§ The problem: Everything from the line containing "You are a computer-use agent. Image resolution: width=1388" to the last line of the records must be returned verbatim; nothing else belongs in the output.

§ Excerpted data:
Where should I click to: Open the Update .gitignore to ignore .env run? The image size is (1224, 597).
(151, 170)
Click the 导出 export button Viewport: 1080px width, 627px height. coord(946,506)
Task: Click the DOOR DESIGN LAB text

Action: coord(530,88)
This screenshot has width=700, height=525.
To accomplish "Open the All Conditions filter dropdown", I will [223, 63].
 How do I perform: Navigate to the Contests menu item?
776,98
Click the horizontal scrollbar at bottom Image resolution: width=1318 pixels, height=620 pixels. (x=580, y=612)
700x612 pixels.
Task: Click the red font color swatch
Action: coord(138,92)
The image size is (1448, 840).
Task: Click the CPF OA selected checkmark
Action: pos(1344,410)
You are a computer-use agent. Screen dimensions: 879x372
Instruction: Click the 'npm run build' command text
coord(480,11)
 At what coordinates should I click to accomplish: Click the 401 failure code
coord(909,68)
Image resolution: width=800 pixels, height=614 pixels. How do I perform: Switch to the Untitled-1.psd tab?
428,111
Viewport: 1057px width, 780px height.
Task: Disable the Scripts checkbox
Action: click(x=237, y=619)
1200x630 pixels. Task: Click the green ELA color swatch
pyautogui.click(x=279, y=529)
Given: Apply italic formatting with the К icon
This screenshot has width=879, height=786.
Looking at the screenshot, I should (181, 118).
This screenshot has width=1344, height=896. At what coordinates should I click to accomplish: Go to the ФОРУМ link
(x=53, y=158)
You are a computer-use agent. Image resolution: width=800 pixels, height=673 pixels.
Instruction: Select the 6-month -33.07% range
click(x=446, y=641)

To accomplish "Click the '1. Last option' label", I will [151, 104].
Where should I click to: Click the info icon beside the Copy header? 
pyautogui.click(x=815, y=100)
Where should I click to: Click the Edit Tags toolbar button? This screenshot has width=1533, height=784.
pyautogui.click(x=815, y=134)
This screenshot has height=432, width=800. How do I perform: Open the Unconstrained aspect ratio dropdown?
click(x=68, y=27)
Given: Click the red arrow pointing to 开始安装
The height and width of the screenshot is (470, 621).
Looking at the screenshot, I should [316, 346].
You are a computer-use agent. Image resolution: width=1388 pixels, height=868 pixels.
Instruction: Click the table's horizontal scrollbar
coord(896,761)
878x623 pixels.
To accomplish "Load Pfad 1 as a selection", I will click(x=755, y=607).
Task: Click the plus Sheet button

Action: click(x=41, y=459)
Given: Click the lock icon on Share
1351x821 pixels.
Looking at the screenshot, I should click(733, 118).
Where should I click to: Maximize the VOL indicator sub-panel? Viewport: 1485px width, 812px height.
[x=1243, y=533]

§ Written answer:
You are a computer-use agent. Image resolution: width=1388 pixels, height=868 pixels.
Instruction: Click the table's horizontal scrollbar
coord(896,761)
878x623 pixels.
To accomplish "Load Pfad 1 as a selection", I will click(x=755, y=607).
Task: Click the plus Sheet button

Action: click(x=41, y=459)
Given: Click the lock icon on Share
1351x821 pixels.
Looking at the screenshot, I should click(733, 118).
Where should I click to: Maximize the VOL indicator sub-panel? Viewport: 1485px width, 812px height.
[x=1243, y=533]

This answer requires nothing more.